Recast the material below as a numbered list, starting at the line that contains "Screen dimensions: 1029x636" and stopping after the line that contains "Action: (x=136, y=109)". Skip blank lines and leave out the pictures.
◇ ◇ ◇ ◇ ◇ ◇ ◇
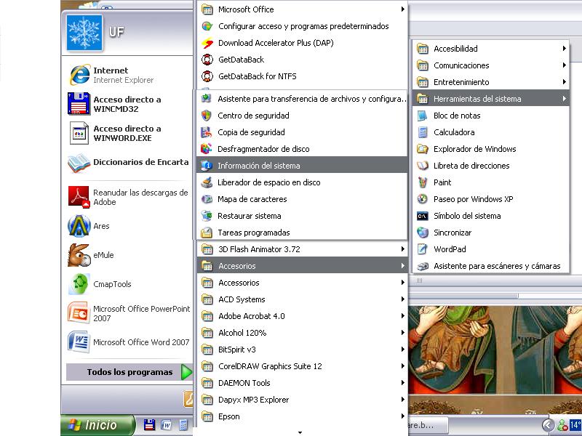Open the WordPad icon

423,249
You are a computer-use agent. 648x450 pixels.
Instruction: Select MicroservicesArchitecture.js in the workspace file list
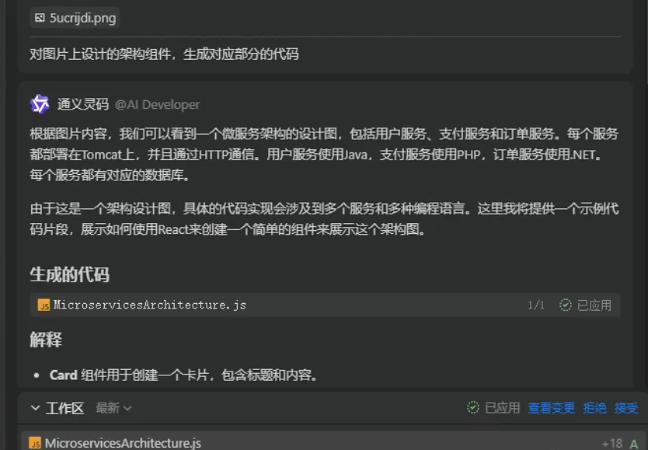click(x=123, y=443)
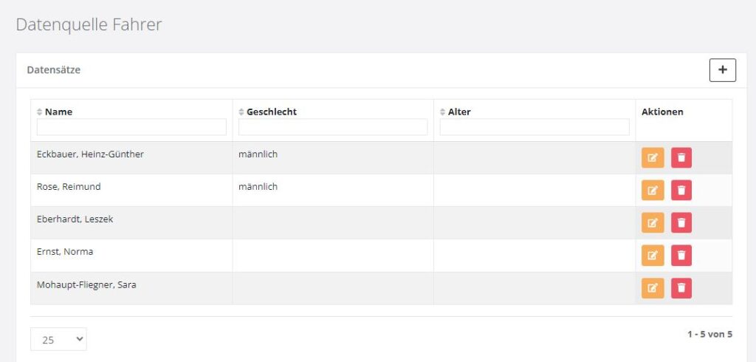Delete the Ernst, Norma record
Viewport: 756px width, 362px height.
coord(681,256)
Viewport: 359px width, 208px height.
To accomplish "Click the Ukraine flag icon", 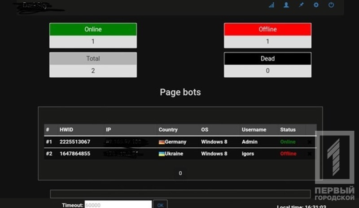I will 162,154.
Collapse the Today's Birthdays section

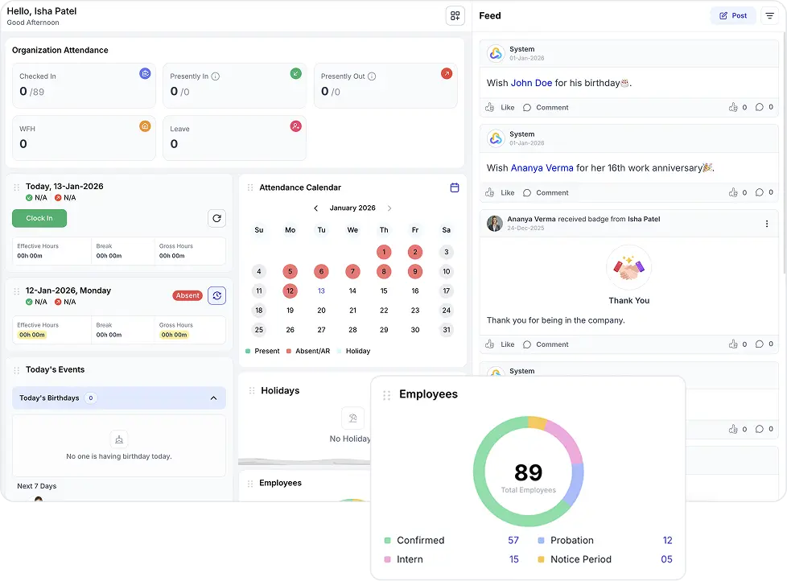(x=213, y=398)
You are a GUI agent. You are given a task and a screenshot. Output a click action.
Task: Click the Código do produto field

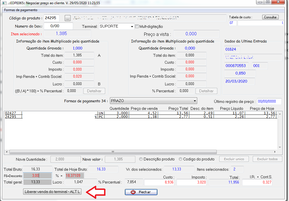(52, 18)

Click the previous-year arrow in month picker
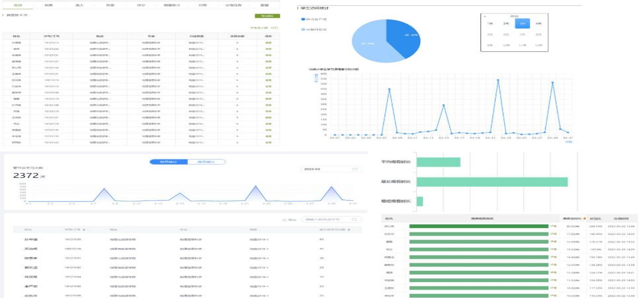pyautogui.click(x=485, y=16)
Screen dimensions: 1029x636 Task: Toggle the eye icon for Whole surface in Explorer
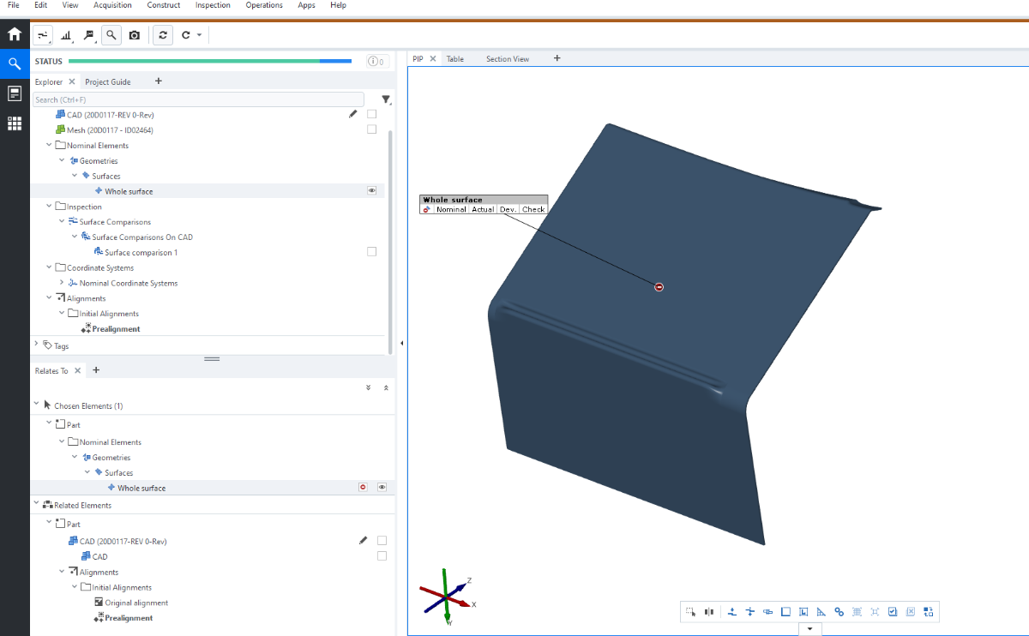coord(371,191)
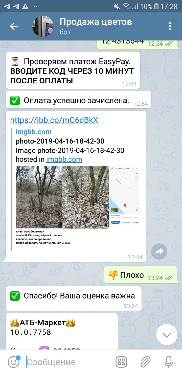Open the three-dot chat options menu
Viewport: 182px width, 374px height.
(x=170, y=26)
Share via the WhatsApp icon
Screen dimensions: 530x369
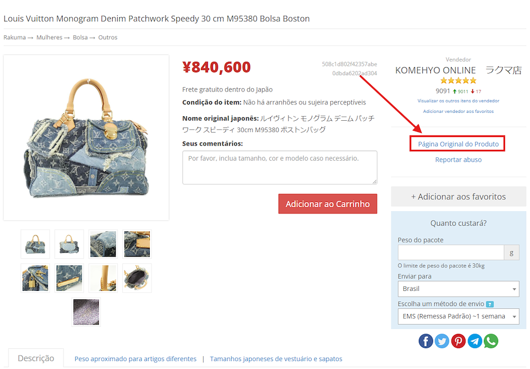click(x=491, y=341)
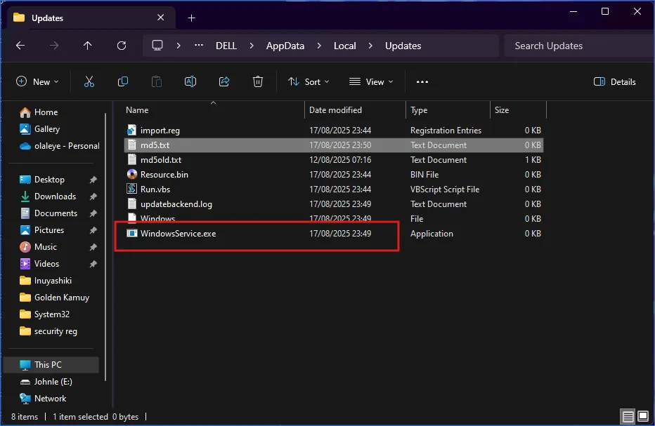Image resolution: width=655 pixels, height=426 pixels.
Task: Reverse sort order via Name column header
Action: (x=136, y=109)
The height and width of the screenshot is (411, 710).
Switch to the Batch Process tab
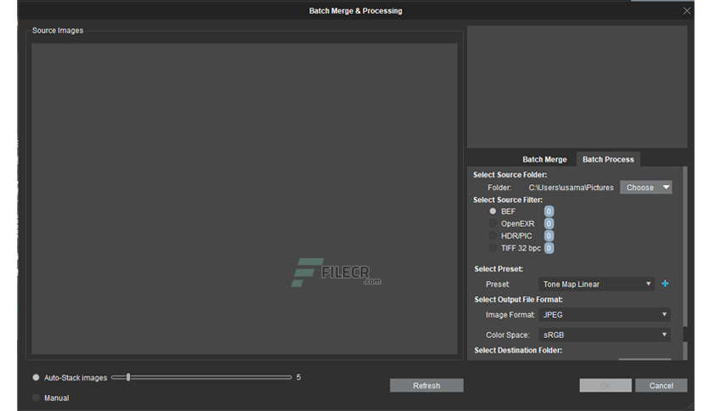click(x=608, y=160)
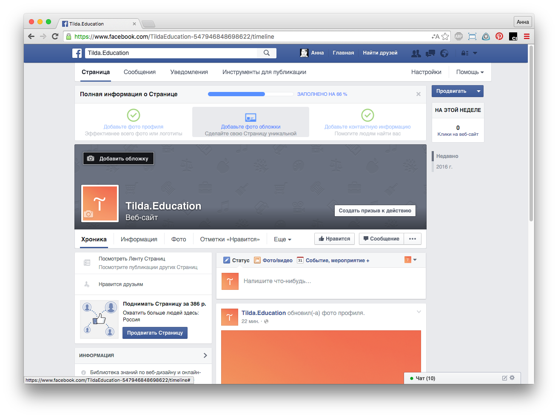This screenshot has height=418, width=558.
Task: Toggle the Нравится like button
Action: (334, 239)
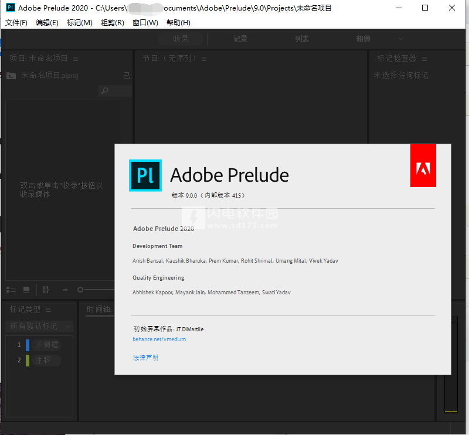The height and width of the screenshot is (435, 469).
Task: Switch to list view in project panel
Action: [11, 290]
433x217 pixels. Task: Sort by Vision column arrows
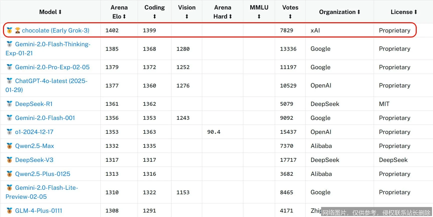(187, 17)
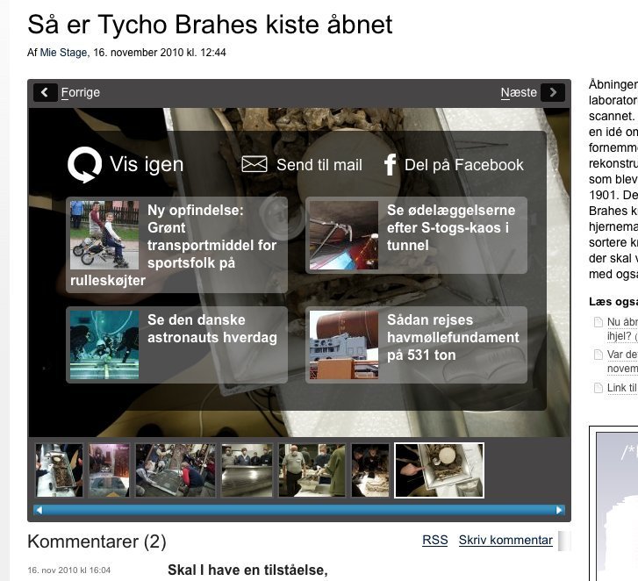Click the Næste right arrow icon
Image resolution: width=638 pixels, height=581 pixels.
coord(552,92)
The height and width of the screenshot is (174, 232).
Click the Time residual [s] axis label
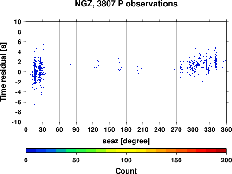3,72
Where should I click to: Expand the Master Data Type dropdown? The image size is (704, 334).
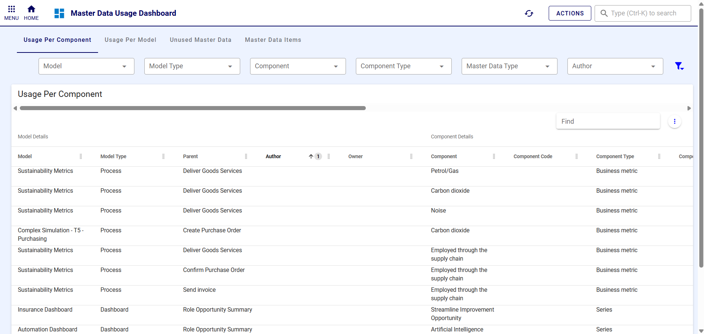tap(509, 66)
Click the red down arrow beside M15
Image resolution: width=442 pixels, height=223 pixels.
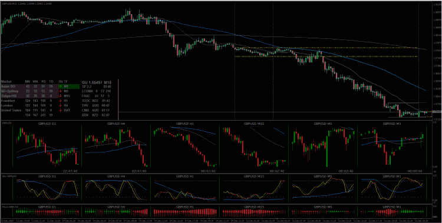[x=60, y=96]
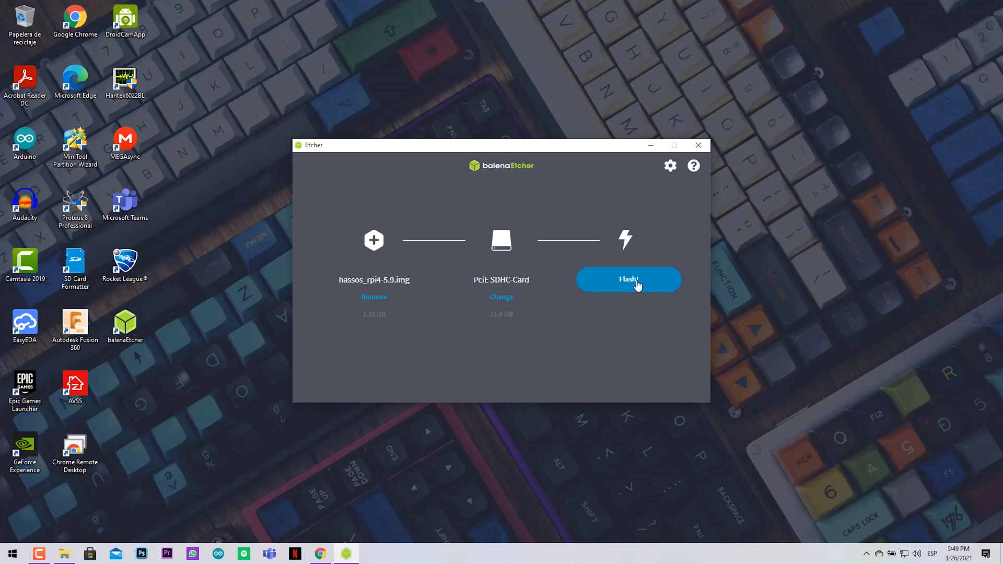Click the Etcher help question mark icon

693,166
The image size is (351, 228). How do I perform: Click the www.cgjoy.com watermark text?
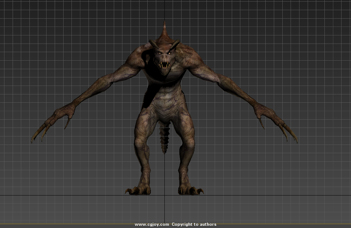click(x=152, y=225)
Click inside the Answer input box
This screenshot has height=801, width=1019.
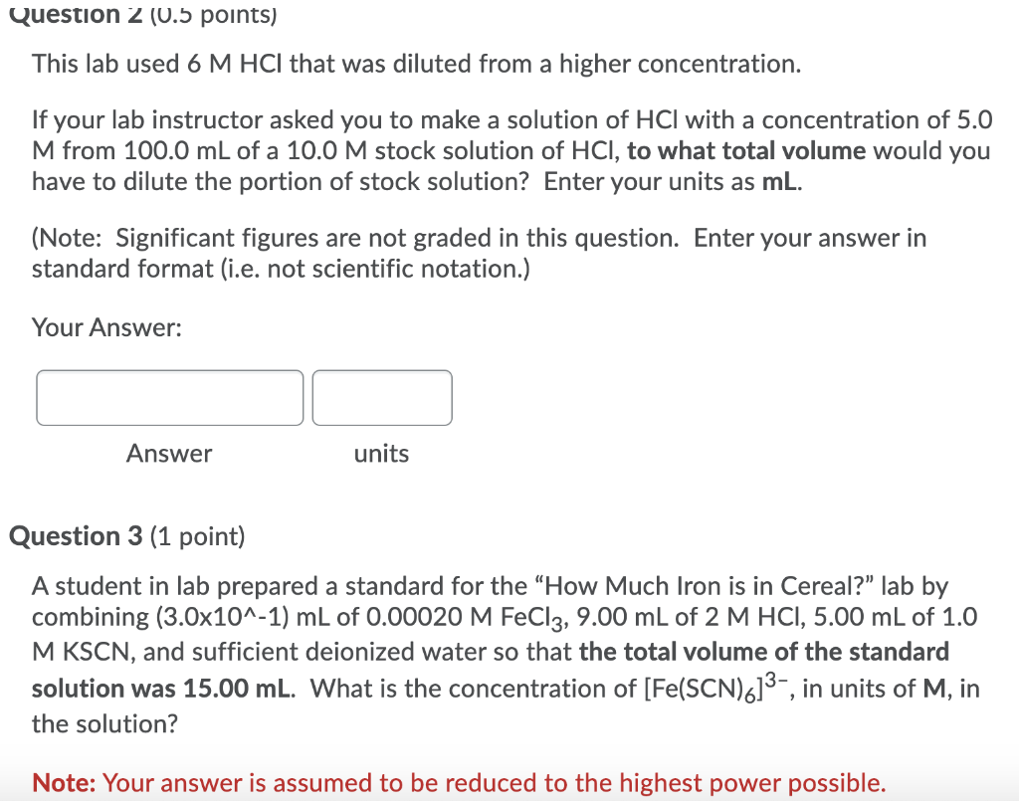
◇ ◇ ◇ ◇ ◇ ◇ ◇
▸ Answer for this exercise
1. Screen dimensions: 1029x636 Task: Toggle the eye icon for Whole surface in Explorer
2. coord(371,191)
3. Open the three-dot chat options menu
4. Viewport: 182px width, 374px height.
5. (x=170, y=26)
6. Share via the WhatsApp icon
7. Screen dimensions: 530x369
8. click(x=491, y=341)
9. Image resolution: width=655 pixels, height=426 pixels.
10. Task: Reverse sort order via Name column header
11. Action: (x=136, y=109)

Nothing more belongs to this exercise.